The results were calculated as follows:
the results are shown in Table 10. The result of phagocytosis rate and phagocytosis index of the phagocytes shows that the result of the phagocytosis experiment of the BB-12 group is negative if the phagocytosis rate and phagocytosis index of the BB-12 group are not different from those of the control group; the phagocytosis rate and the phagocytosis index of the BL-99 group are higher than those of the control group, and the phagocytosis experiment result of the macrophages of the BL-99 group is positive.
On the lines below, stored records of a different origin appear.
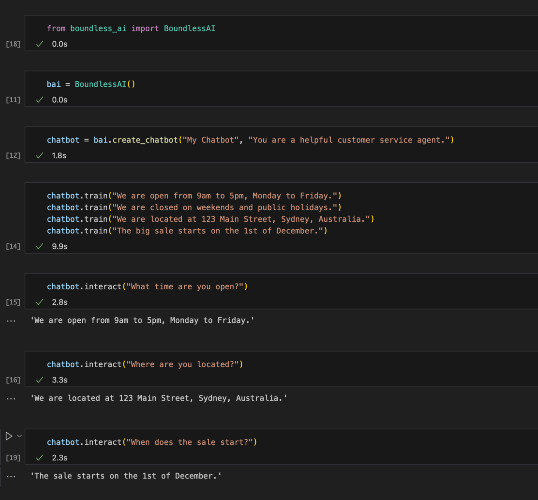Click the success checkmark for cell 12
538x500 pixels.
tap(39, 155)
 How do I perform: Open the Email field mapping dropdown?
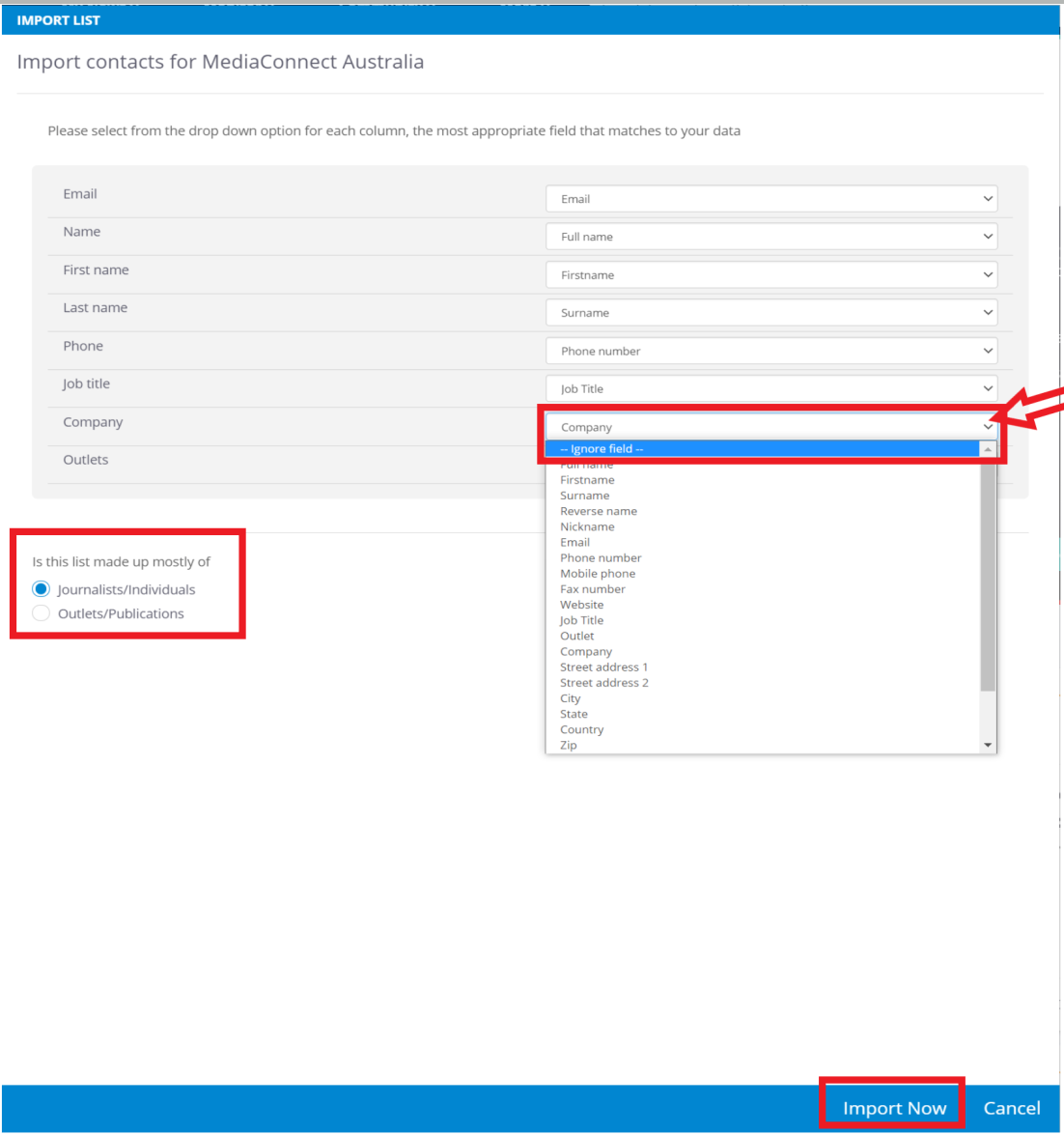[770, 199]
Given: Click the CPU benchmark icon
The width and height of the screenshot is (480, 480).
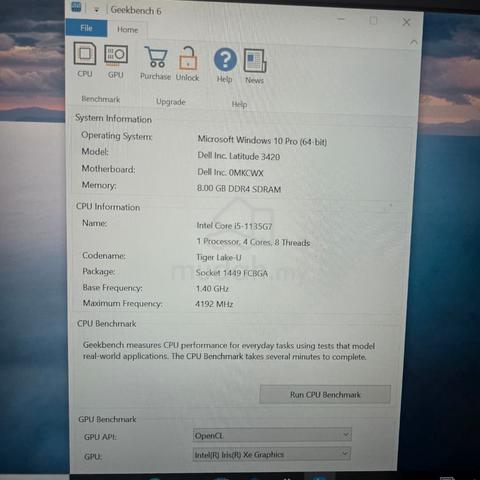Looking at the screenshot, I should 85,60.
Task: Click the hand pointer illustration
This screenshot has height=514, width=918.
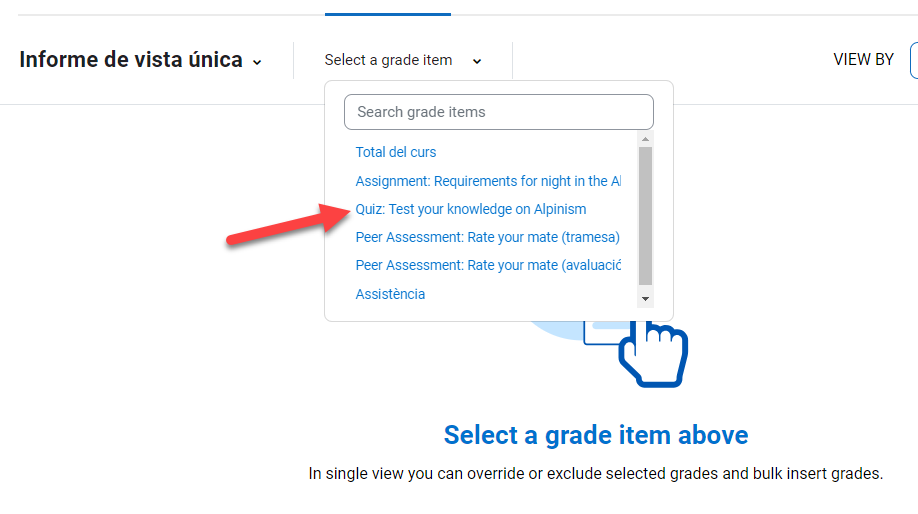Action: [653, 352]
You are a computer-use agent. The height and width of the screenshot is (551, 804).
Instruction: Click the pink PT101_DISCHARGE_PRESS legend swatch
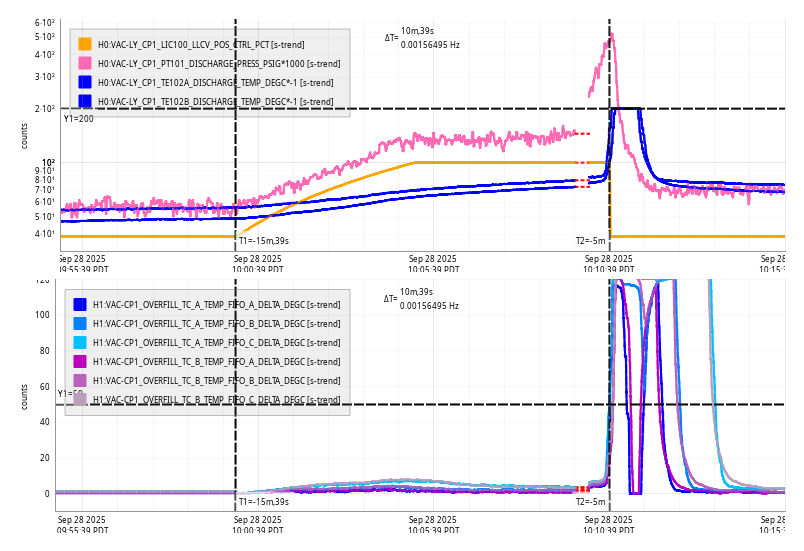pyautogui.click(x=85, y=63)
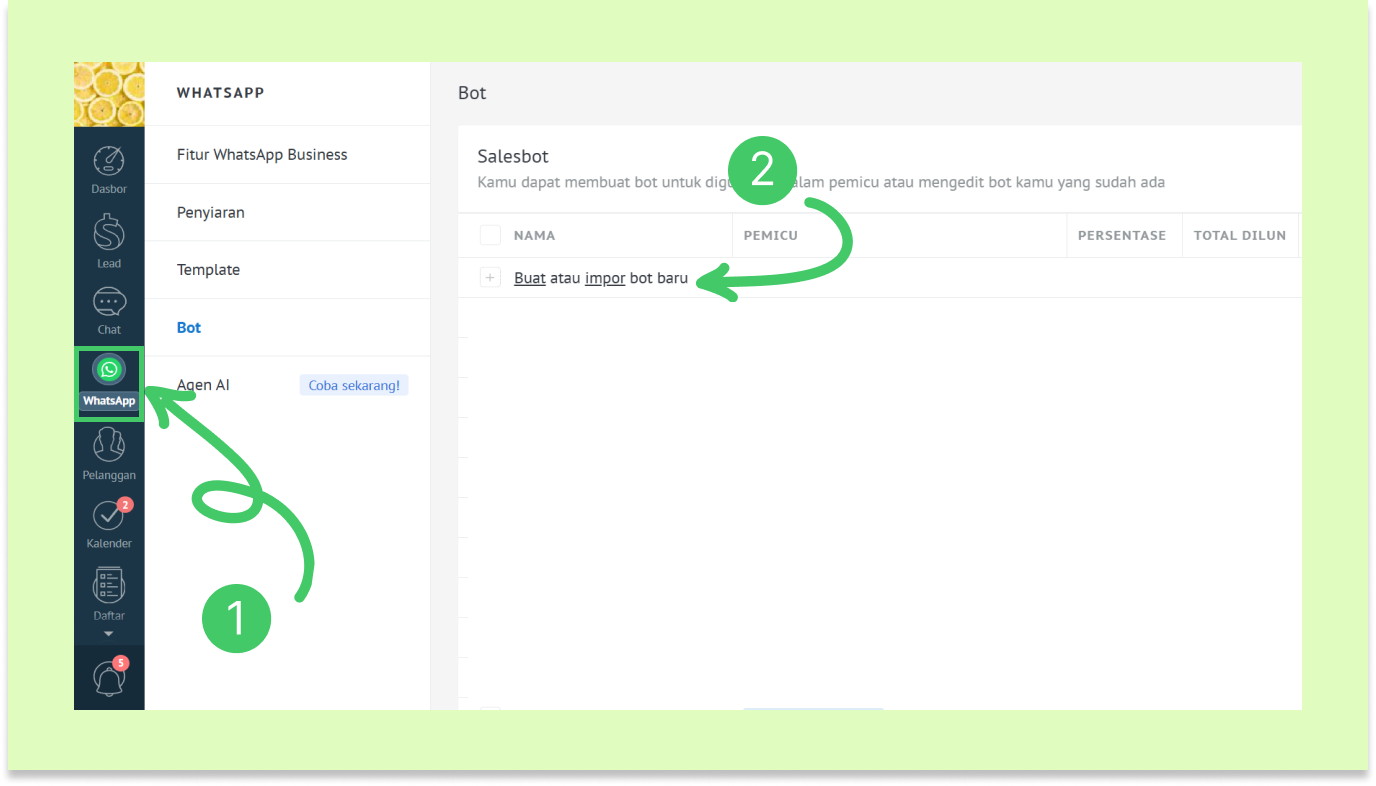This screenshot has width=1376, height=786.
Task: Open the Chat bubble icon
Action: (x=109, y=302)
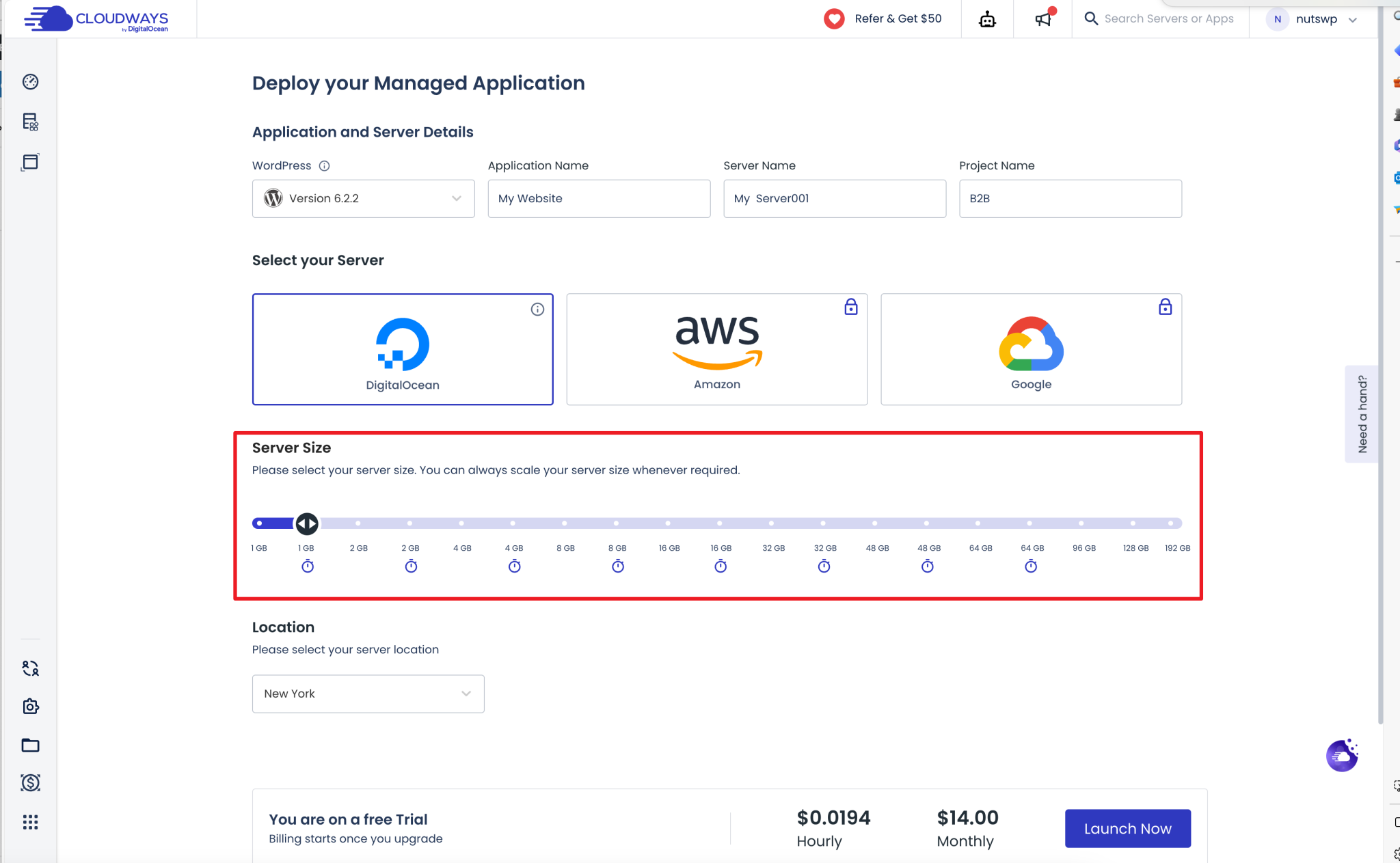1400x863 pixels.
Task: Select the DigitalOcean server provider
Action: tap(402, 349)
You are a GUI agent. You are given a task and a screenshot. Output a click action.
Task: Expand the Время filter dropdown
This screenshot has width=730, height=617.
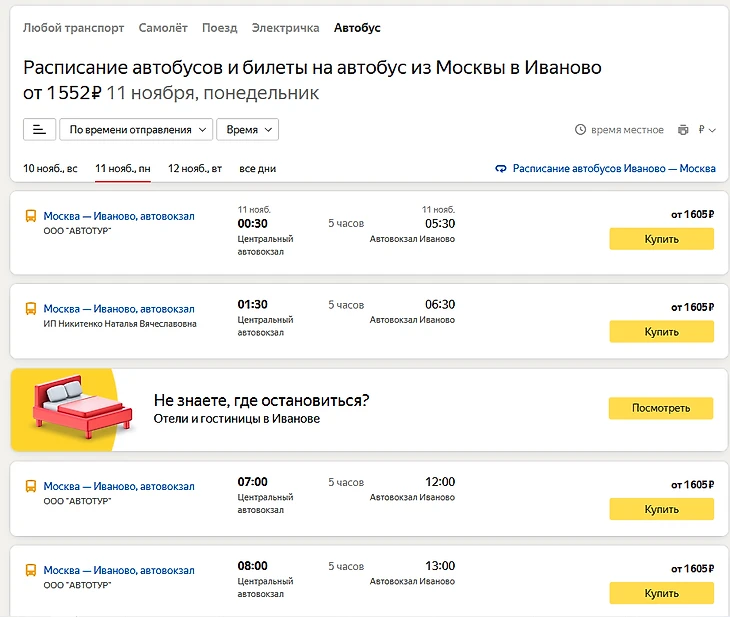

TABLE 10 macrophage phagocytosis Rate and phagocytosis index results
The results prove that the isolated strain Bifidobacterium lactis BL-99 can improve the immune organ index, the non-specific immune function and the specific immune function of an organism, so as to improve the activity of the organism in immunity.
6. Intestinal flora regulating effect
In the present study, intestinal flora regulating effects of different doses of active bifidobacterium lactis BL-99 and inactivated strains were detected, respectively.
Viable bacteria sample: weighing 1g of viable bacteria sample according to the sample specification, and suspending to 40ml by using PBS (phosphate buffer solution), namely the viable bacteria concentration is 2.5x10 9 CFU/ml。
High dose group: calculated according to the gavage amount of 0.2ml/10g of the mice, the gavage amount of 20g of the mice is 0.4ml, and the gavage dose of 10 high-dose group mice 9 CFU/20g。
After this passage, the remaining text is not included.